Anyone that complains that they don't have a @ key can just *email* us. :-)
Nicol and Ville write:
> These days, the problem isn't so much that we can't expand the character set. It's that other people have already done so, and we don't want to break their extensions.
> They are not really language extensions, they are stand-alone tools that have no idea how to parse any of C++.
These are good points. The points are conceded.
Nevertheless, my experience teaching C++ to 18- and 19-year-old engineering beginners is that they are not getting the point of const until six months after they should. This tells me that the language (C++) and the instructor (me) are letting them down. The letdown is not for lack of effort on the language's or instructor's part. The problem seems to be structural.
Seen in hindsight, when first invented, C and especially C++ should probably have defaulted to const, allowing mutability only by explicit specification. For historical reasons, of course, that didn't happen. Today, to you and me, typing const over and over (and over and over and over) is a minor irritation, but it's a pretty big obstacle to C++ programmers with fewer than two years of serious coding experience. They don't even know all the places they can type const. Besides, observe how persistent the often unnecessarily constless traditional definition int main(int argc, char **argv) has remained—even among experienced programmers who should arguably know better. After all, who likes to typeint main(const int argc, const char *const *const argv)
even if that is what he or she really means?
In C++, one can write,const auto a = foo();
However, one would rather write,@auto a = foo();
I wish that @ were a standard abbreviation for const. Reason: frequent repetition of the five-letter keyword const clutters a source file.
MISAPPREHENSION BY BEGINNING STUDENTS OF C++
One reason I ask is that I have instructed engineering students in freshman-level beginning C++ at a U.S. university. That was a few years ago, pre-C++11, but my experience was that the majority of the students failed to grasp the significance of const during their first year.
Even after I had assigned a special-purpose homework exercise to require the student to insert const everywhere possible/reasonable, the majority of the students failed to internalize the lesson. A standardized @ may seem trivial, but I suspect that it would help. The @ looks important. Since it is important, to make it look important might not be a bad thing.
Rust apparently asks the programmer to type mut for "mutable" if constness is not wanted. Isn't that a good idea?
C++ is not a functional programming language.
We have mutable state, and that's not a bad thing.
The sooner programmers accept that, the better.
Nevin summarizes why my @ idea won't work, thanks. Permit me to concede the point.
However, the @ idea was mistargeted at a larger issue.
On Sunday, July 30, 2017 at 7:27:30 PM UTC, Nicol Bolas wrote:C++ is not a functional programming language.
Yes but C++ is a multiparadigm programming language. That's what makes it so great.
You have correctly intuited that I believe that C++ wants improved functional support, but I am a 49-year-old electrical engineer without a C.S. degree, so my position (alas) is an entirely practical position rather than a theoretical or ideological one.

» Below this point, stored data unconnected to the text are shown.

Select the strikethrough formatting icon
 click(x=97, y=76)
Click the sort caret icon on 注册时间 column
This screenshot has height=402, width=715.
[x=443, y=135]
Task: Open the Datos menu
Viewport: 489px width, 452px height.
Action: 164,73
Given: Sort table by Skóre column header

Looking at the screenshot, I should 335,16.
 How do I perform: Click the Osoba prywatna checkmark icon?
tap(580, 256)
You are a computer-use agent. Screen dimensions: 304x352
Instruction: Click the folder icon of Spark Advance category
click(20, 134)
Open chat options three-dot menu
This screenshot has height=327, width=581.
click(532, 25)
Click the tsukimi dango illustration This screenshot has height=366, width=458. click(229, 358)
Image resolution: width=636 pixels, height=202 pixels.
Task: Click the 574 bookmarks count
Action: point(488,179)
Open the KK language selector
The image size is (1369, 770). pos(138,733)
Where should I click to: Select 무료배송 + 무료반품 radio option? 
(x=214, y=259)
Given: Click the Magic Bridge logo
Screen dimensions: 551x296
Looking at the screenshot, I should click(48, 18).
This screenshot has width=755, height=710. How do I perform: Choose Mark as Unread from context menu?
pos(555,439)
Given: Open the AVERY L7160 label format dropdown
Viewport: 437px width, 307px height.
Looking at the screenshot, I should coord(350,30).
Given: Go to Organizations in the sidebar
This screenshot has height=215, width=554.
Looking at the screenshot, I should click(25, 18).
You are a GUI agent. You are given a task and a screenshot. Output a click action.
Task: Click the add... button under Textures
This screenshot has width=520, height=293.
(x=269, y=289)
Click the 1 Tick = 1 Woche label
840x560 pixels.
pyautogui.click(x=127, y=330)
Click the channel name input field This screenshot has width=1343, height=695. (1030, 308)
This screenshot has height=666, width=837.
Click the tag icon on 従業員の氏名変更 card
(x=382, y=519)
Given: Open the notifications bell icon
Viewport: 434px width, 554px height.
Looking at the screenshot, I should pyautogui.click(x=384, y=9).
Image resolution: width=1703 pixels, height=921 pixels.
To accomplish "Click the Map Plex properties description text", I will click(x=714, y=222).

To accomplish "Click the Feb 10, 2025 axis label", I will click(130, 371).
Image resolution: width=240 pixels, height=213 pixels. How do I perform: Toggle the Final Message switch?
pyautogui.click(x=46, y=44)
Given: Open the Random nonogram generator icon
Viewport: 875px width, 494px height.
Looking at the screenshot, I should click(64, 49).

Functional is a paradigm. To the extent to which I have voluntarily chosen the functional paradigm in a certain module of my program, I would like the compiler to competently enforce the paradigm I have chosen.
Competent enforcement of paradigms yields correct code. If I did not want the compiler to enforce a paradigm, then I'd be happy programming in plain C.We have mutable state, and that's not a bad thing.
But often it is a bad thing, isn't it, especially for concurrency.
I would like C++ to provide more convenient, optionally activated, compiler-enforced support to help me consistently to avoid the bad thing. Wouldn't you?
The sooner programmers accept that, the better.
If you were saying that future C++ standards were incapable of gaining first-class support for the functional paradigm, then I would hope that you were mistaken. We already have lambdas, so C++'s trend fortunately is good.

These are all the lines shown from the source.